С теми молодыми, которые шли к Алексею Максимовичу из Дома искусств, соединялись и другие начинающие писатели.
Как-то в двадцатом году на квартире Горького на Кронверкском шел разговор об организации нового журнала, и А. Н. Тихонов-Серебров сказал:
— Есть молодой писатель Федин. Надо его найти и привлечь.
Вскоре после того машинистка издательства, в котором я работал, предупредила:
— Сегодня к Алексею Максимовичу придет один сотрудник «Правды». Его фамилия Федин, и он пишет рассказы. Алексей Максимович читал один его рассказ.
Пришел высокий блондин в солдатской шинели с большими красивыми глазами на исхудалом лице.
Выйдя от Алексея Максимовича, Федин повторял в чрезвычайном волнении:
— Горький сказал мне, что я буду писателем!
У стариков были свои дьявольские счеты с Горьким, мы же прямо и без сомнений шли к нему, видя в нем своего главного учителя в литературном деле.
Федин стал захаживать в Дом искусств. Он жадно и страстно всматривался в жизнь и в людей, готовый на дружбу и на бой.

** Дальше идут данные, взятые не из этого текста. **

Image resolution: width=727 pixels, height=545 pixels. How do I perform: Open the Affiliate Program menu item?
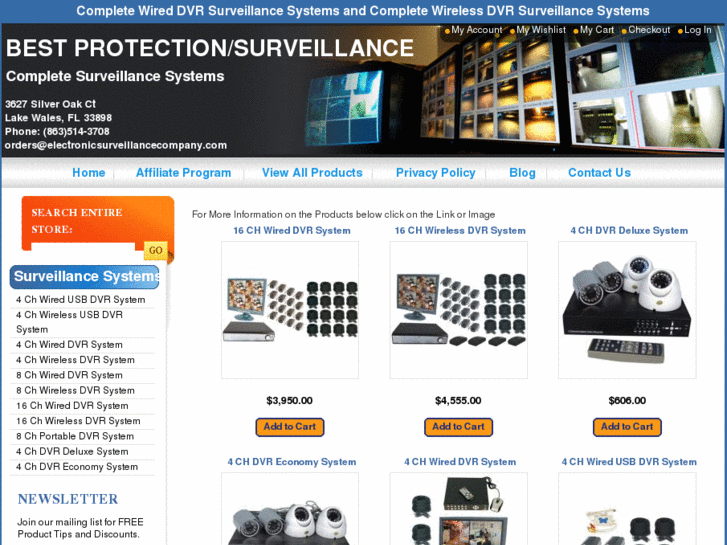pyautogui.click(x=183, y=173)
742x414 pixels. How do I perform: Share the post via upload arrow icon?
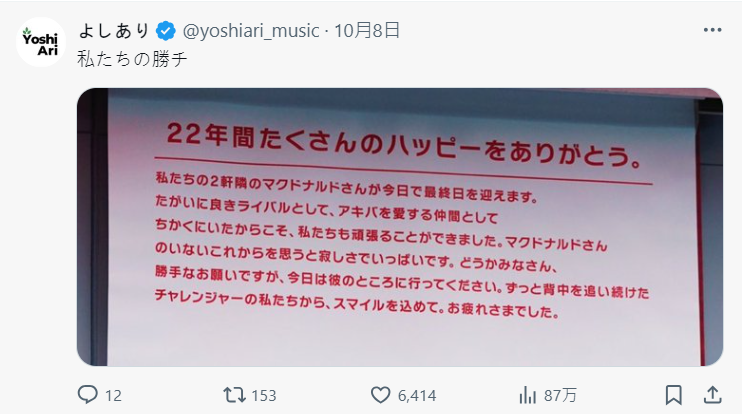[712, 395]
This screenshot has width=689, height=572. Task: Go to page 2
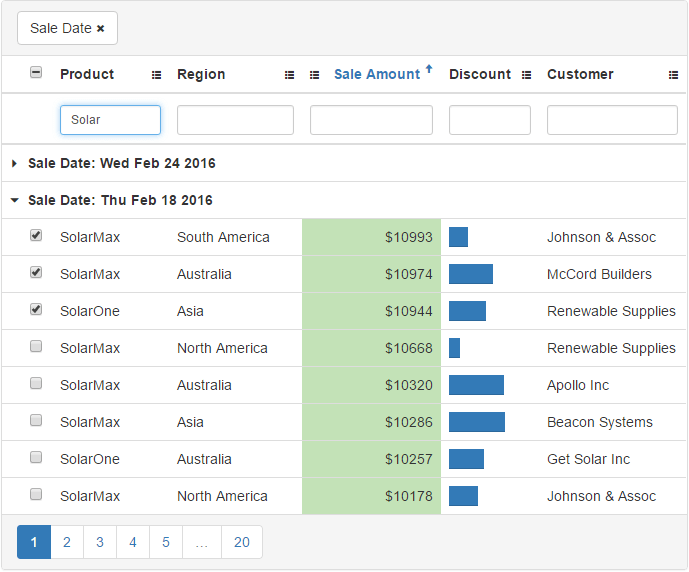pos(67,542)
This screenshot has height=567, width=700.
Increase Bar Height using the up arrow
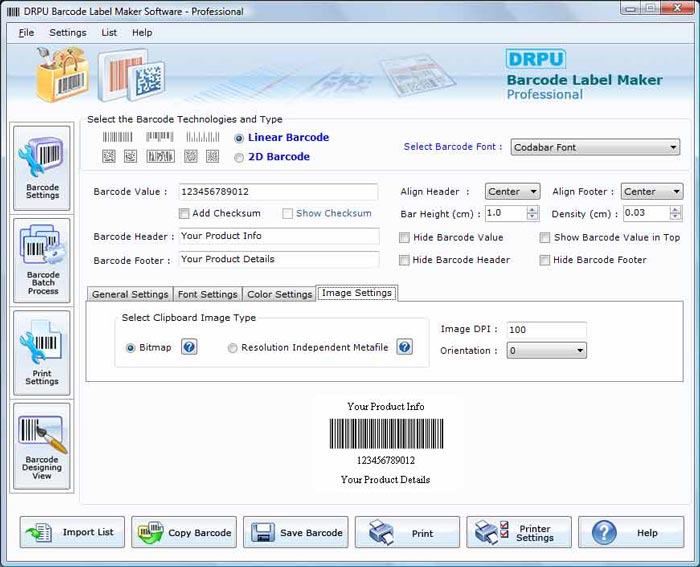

Был среди молодых критик Илья Груздев, друживший уже с некоторыми из близких Горькому молодых.
Шкловский привел и познакомил с нами В. Каверина, совсем тогда еще юного.
Так постепенно подобралась, отсеялась из множества молодых группа тянувшихся к Горькому начинающих писателей. Объединяла нас родившая нас эпоха, отчаянная любовь к литературе, стремление, ломая инерцию дореволюционной беллетристики, выразить в слове все испытанное и виденное в годы войн и революции. Жизненный опыт почти у всех был не по возрасту велик. Для того чтобы передать этот совершенно новый опыт, не влезавший никак в старые рамки и схемки, надо было иметь литературное мастерство, которого у нас не было. И мы, естественно, шли к Горькому, к старшим.
Требовалась большая вера в будущее, чтобы в ученических рукописях двадцатого года увидеть будущих советских писателей. Горький увидел их и с огромным увлечением принялся помогать. Он направил в нашу группу Всеволода Иванова, очень похвалив его.
Мы решили читать друг другу свои рассказы и стихи и 1 февраля 1921 года впервые сошлись для этого у меня в комнате. С той поры мы собирались еженедельно, читали друг другу новые свои вещи, хвалили, ругались, спорили.
Рукописи свои мы давали Горькому.
Членами нашего кружка, или общества, были прозаики К. Федин, М. Зощенко, Вс. Иванов, Н. Никитин, В. Каверин, Л. Лунц и я, поэты Н. Тихонов и Е. Полонская, критик И. Груздев.
Однажды Алексей Максимович прислал мне записку, в которой выражал желание собрать у себя всех нас для разговора об альманахе.
Когда я зашел к Горькому на дом условиться о дне встречи, он осведомился:
— Хлеб у вас есть?
— Получаем по карточкам,— ответил я.
— А мука?
— Муки нету,— сознался я.
— Масла тоже нету?
— Тоже нету.
Он выдвинул ящик письменного стола и вынул аккуратно запакованный в восковую бумагу большой кусок масла — в нем было не меньше двух кило.
— Вот вам на всю братию,— промолвил он.— Со следующего месяца вы будете получать ученый паек, а муку забирайте завтра же вот по этой записке.
Ученый паек имели только профессиональные писатели. Это был серьезный аванс для молодых людей, едва вступающих на литературный путь.
Мы ничего не просили в этом роде у Алексея Максимовича, мы только передавали ему свои рукописи на чтение. Но Алексей Максимович прекрасно знал, что голод — плохой помощник в работе, и делал все, что мог, чтобы мы не голодали. Таков уж был его обычай.
— Надо бы придумать вам марку,— сказал затем Алексей Максимович, усмехаясь.— Назваться надо как-нибудь...
В сущности, совершенно случайно назвались мы «Серапионовыми братьями» — просто книга Гофмана лежала на столе во время одного из собраний, и вот название ее приклеилось к нам. Было только внешнее сходство — герои Гофмана тоже рассказывали друг другу разные истории. Мы считали это название временным, но так уж оно и закрепилось.
Узнав о нашем гофмановском названии, Алексей Максимович промолчал, мнения своего не выразил. Но потом и сам стал называть нас серапионами.